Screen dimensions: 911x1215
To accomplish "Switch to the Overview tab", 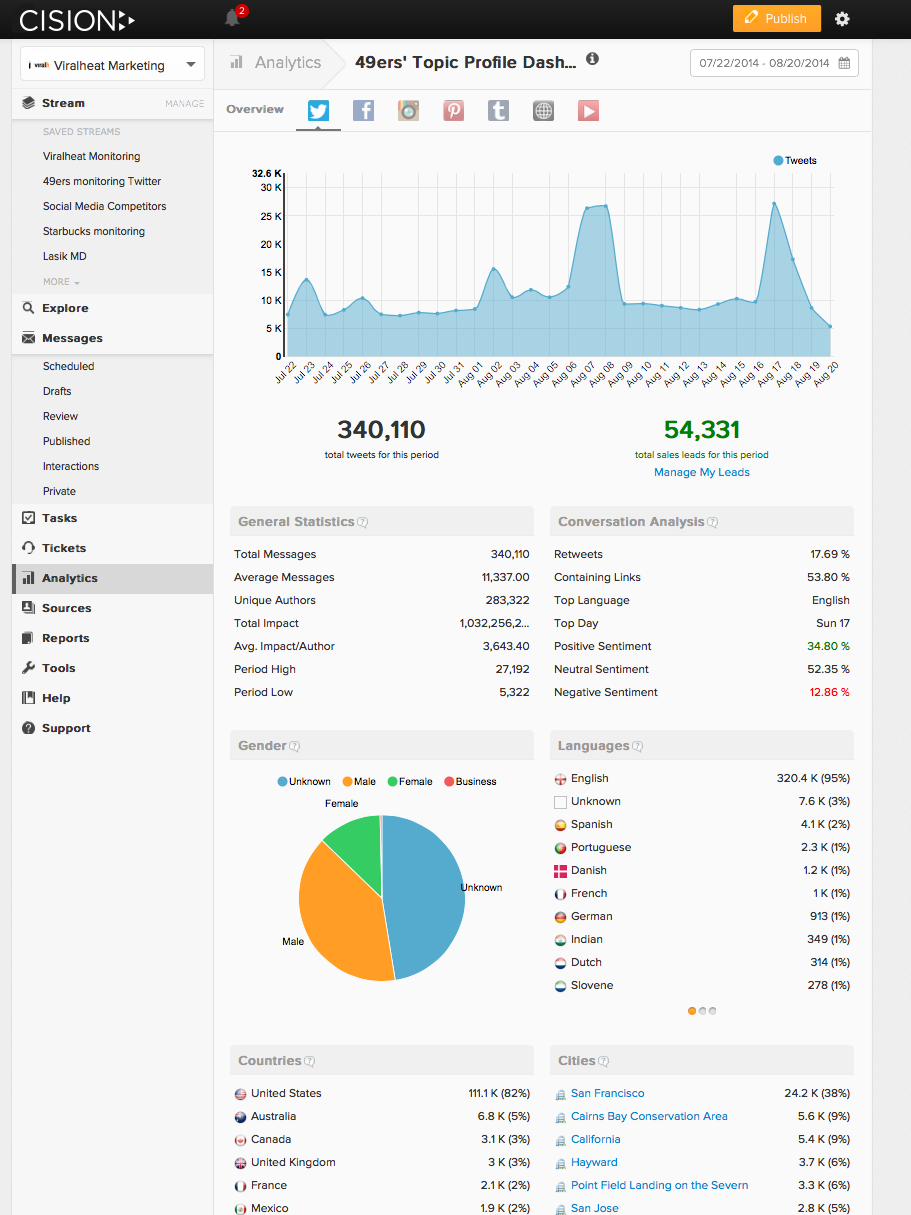I will tap(255, 110).
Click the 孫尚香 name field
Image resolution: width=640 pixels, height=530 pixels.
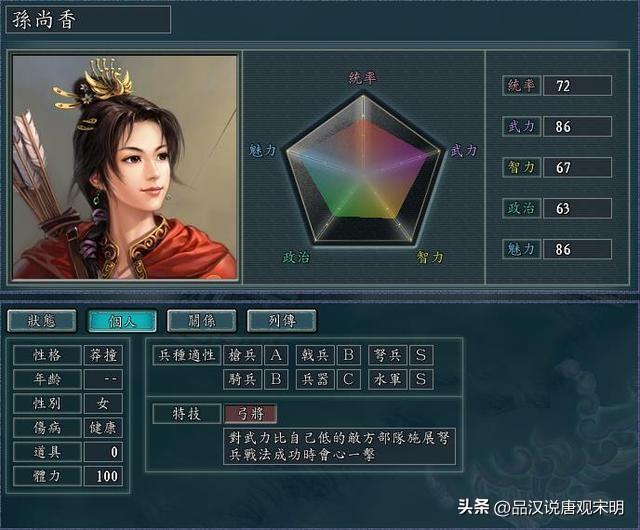[x=88, y=19]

### Work required
Look above for the line containing "Image resolution: width=640"; output that line and all lines after it through the last one exactly, without the pictures.

### Answer to this task
Image resolution: width=640 pixels, height=530 pixels.
[x=88, y=19]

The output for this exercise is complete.